That story, so far, still lies open ended. I don’t know what the future holds for it. I can only hope. What I do know though, is that it was the catalyst to my knowing myself better, being able to articulate what I’m looking for because I saw it reflected in another person, and most importantly, considering myself and my wants important enough to not settle for less than that feeling and the hope of that level of life intersection. I began finding more joy in my own company and in chasing my passions instead of waiting for anyone, just anyone to fill that space next to me. I needed to find that fullness within me to define myself as my own person that only needed enrichment, not completeness. I found that very sentiment and intention echoed in this week’s piece by writer Phorum Pandya which I am so excited for you to read, not just because its fresh and beautiful and soul stirring - which it is, but also because she is someone I’ve looked up to for a lot of my life and I’m thrilled to have her pen something for me here. Here goes:
The beauty in loving someone from a distance
Let this love story end now, please.
Let this love story drift into a deep slumber.
The love will live in dreams and thought bubbles;
fiction writing and creative processes;
silent whispers and occasional tears.
Let this love story end now, I beg you.
Just so it can begin to exist.
-P
Disclaimer, dear reader: I don’t drive a car.
I make up for it by driving myself up the wall as an over-thinker, speed driving to conclusions and driving my loved ones crazy every once in a while.

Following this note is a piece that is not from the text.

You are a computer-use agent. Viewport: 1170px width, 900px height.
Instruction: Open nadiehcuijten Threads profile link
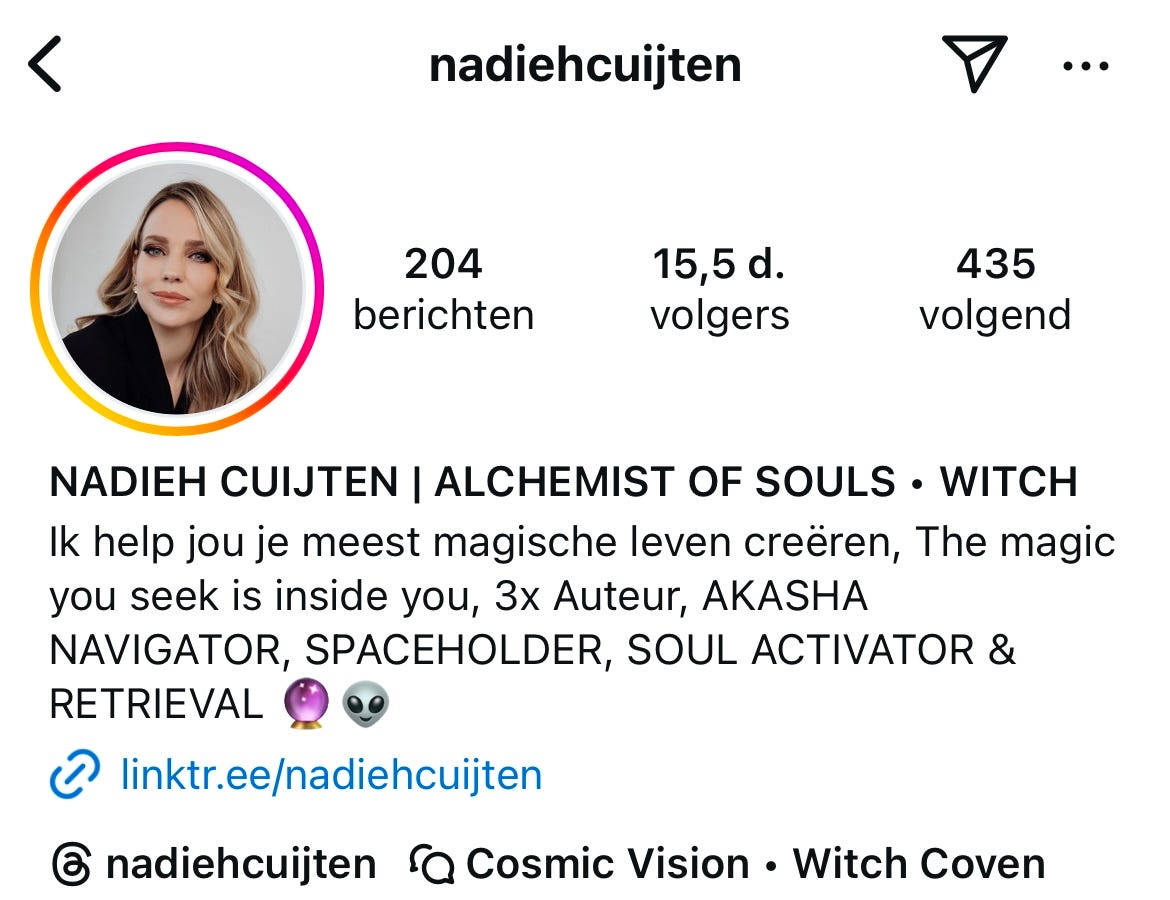tap(241, 864)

Rest assured, I do know how to drive a point home.
And, I hate physics. I have hated it all my life.
However, year after year, as I grow older (and wiser), I have developed an affinity for the ‘geek gods’ who gave us the formulas. In today’s essay, I am leaning on Galileo.
Distance, he claimed, is equal to speed into time.
It explains to me the way to measure the space between two things using speed and time.
It also helps me jump to a few love conclusions:
-When you try to cover a distance quickly, you ram into disaster.
-When you care more for the journey and less for the destination, you lose steam.
-When you drive the same distance over and over again, well sometimes, you get lost.
But, it doesn’t tell me what to do with all the past trips that were covered after I have changed my destination.
So, I am going to attempt to make sense of it on my own. My name will not go into textbooks, but it might help one heart feel better; even if it ends up being a solid validation for myself alone.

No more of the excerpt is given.